Ils sont enfin rendus publics. Des lettres manuscrites, qui auraient été écrites par l’ancien président polonais, prouveraient que Lech Walesa a collaboré avec la police communiste. Mais l’intéressé, qui habite aujourd’hui aux Etats-Unis, dément et parle de faux.

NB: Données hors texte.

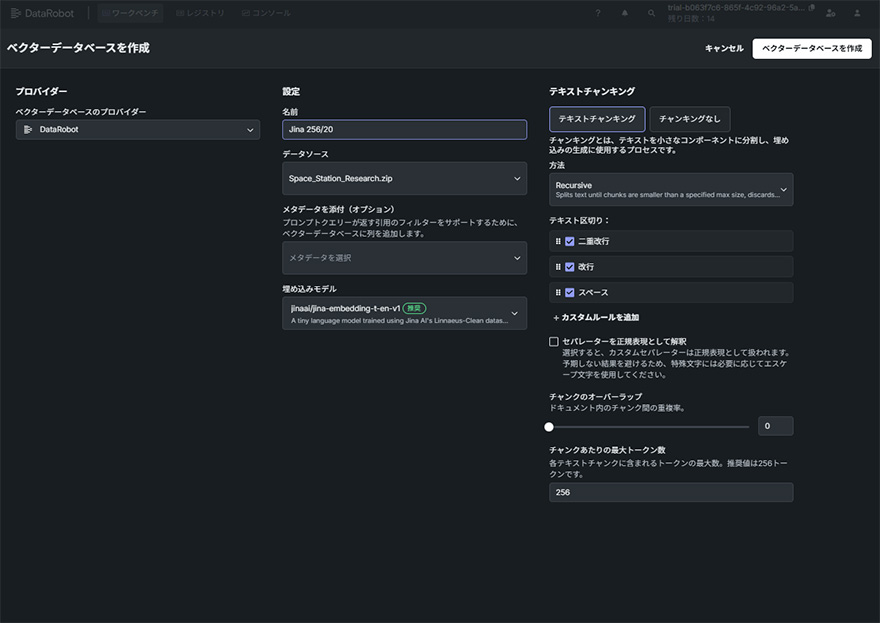Open the user profile icon
880x623 pixels.
[x=858, y=13]
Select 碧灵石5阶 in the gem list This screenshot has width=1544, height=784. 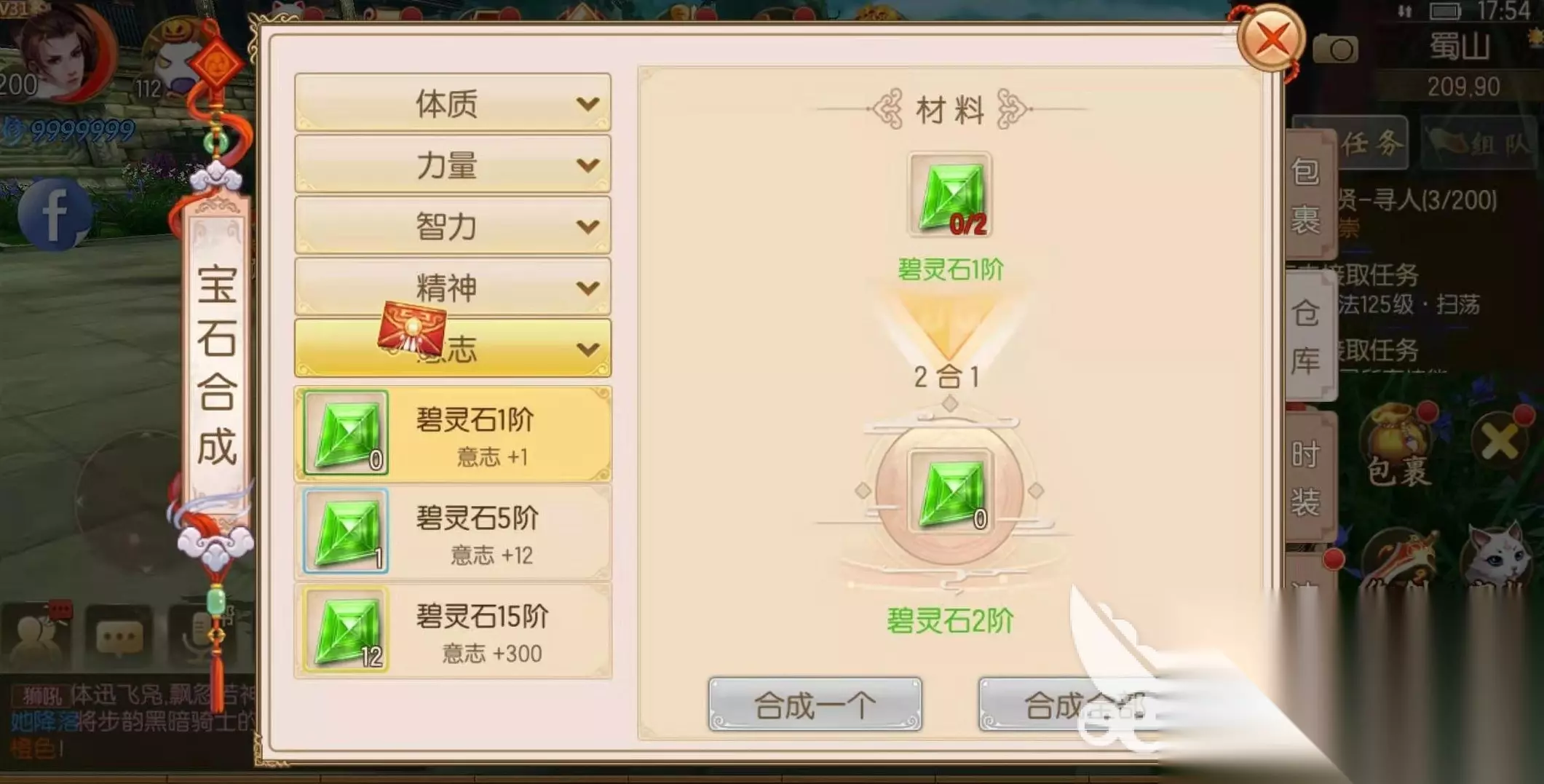point(452,532)
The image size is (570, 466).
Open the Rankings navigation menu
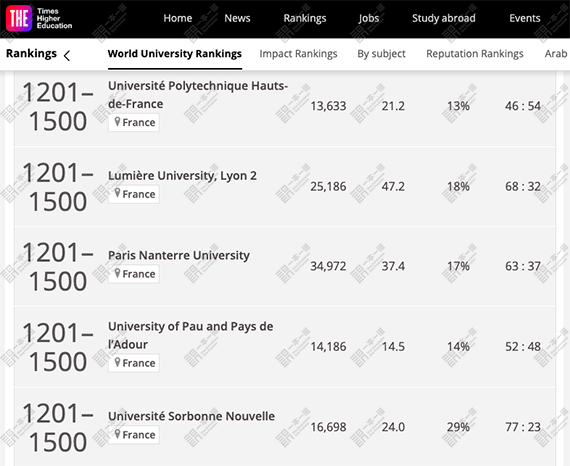click(x=305, y=18)

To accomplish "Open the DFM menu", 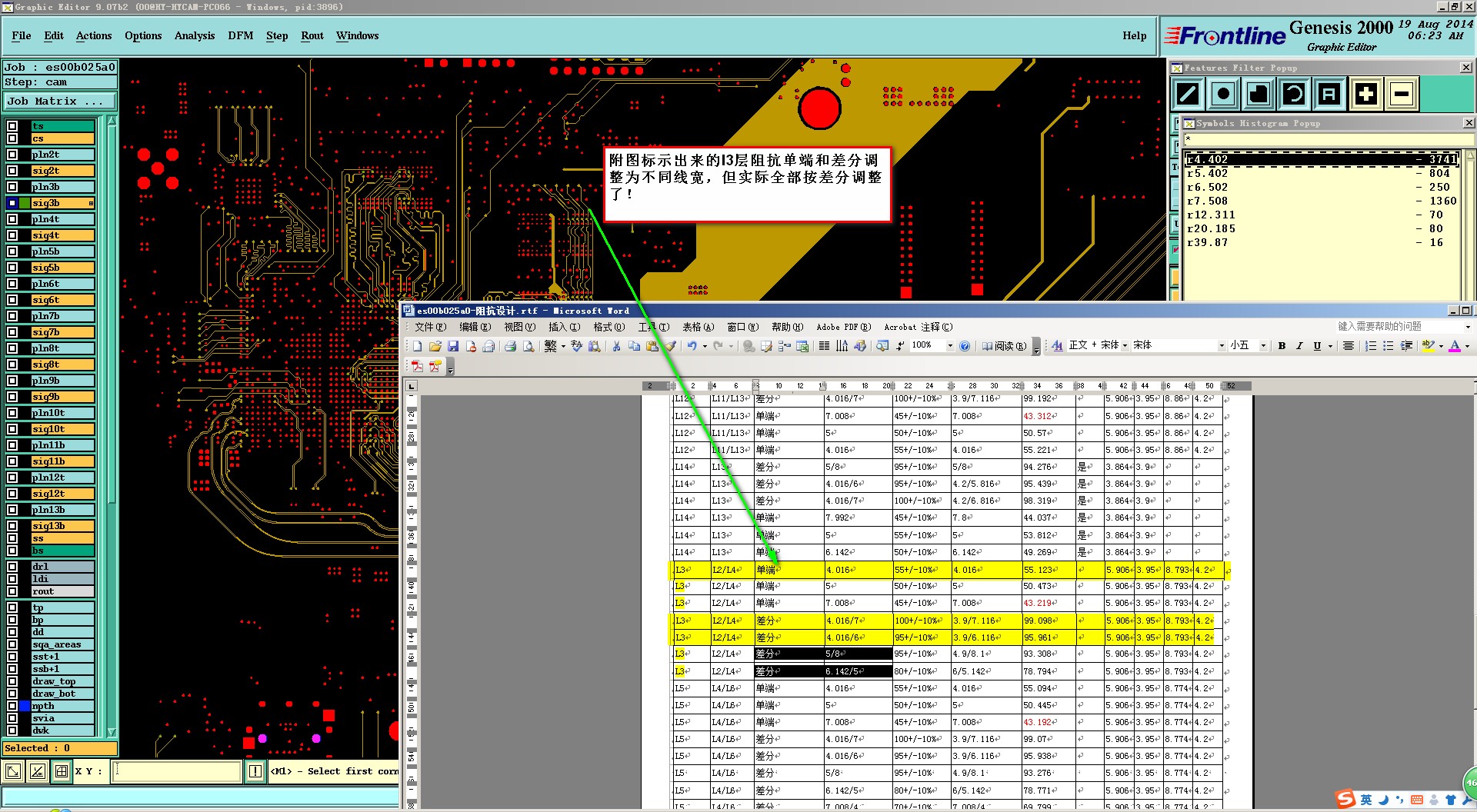I will [x=240, y=36].
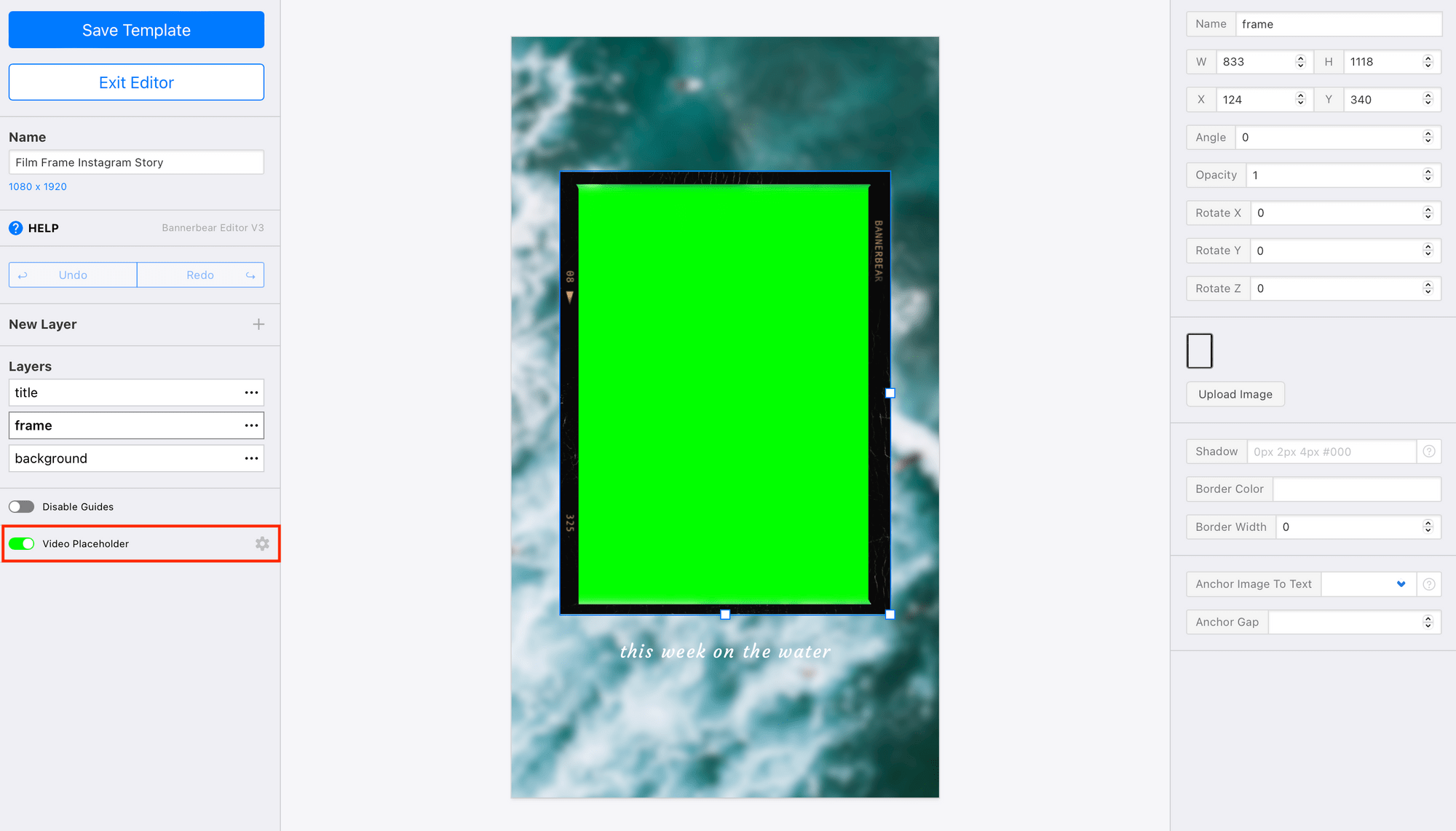Screen dimensions: 1456x831
Task: Click the New Layer plus icon
Action: click(258, 324)
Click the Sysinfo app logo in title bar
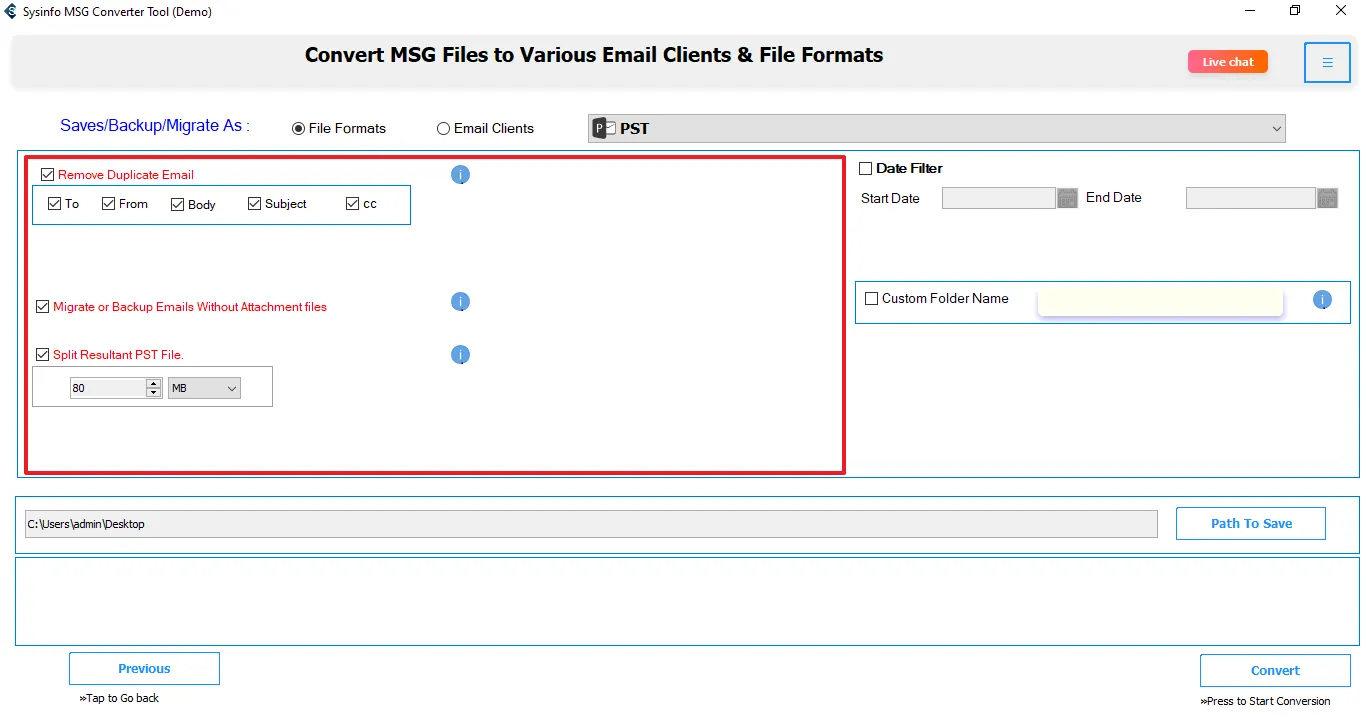 pyautogui.click(x=11, y=12)
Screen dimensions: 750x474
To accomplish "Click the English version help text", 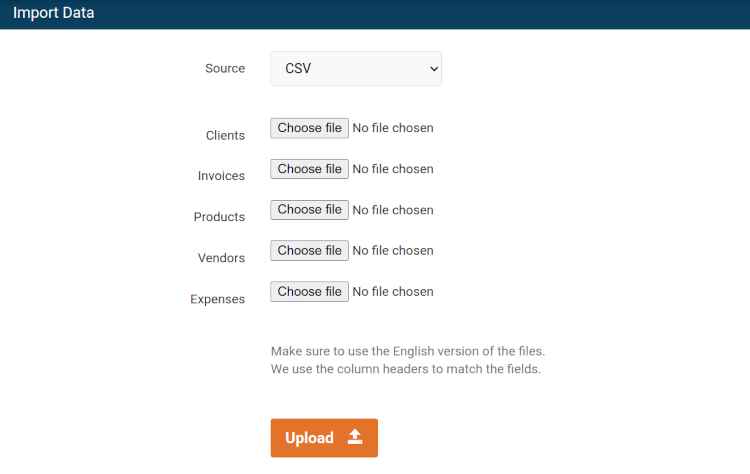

Pas d’expertise graphologique. C’est l'Institut polonais de la mémoire nationale (IPN), organisme d'Etat qui instruit les crimes communistes, qui a présenté lundi aux médias des documents censés prouver la collaboration dans les années 1970 du chef historique de Solidarnosc Lech Walesa avec la police secrète (SB). Tous ces documents ont été retrouvés la semaine dernière par IPN chez la veuve de l'ancien ministre de l'Intérieur communiste Czeslaw Kiszczak.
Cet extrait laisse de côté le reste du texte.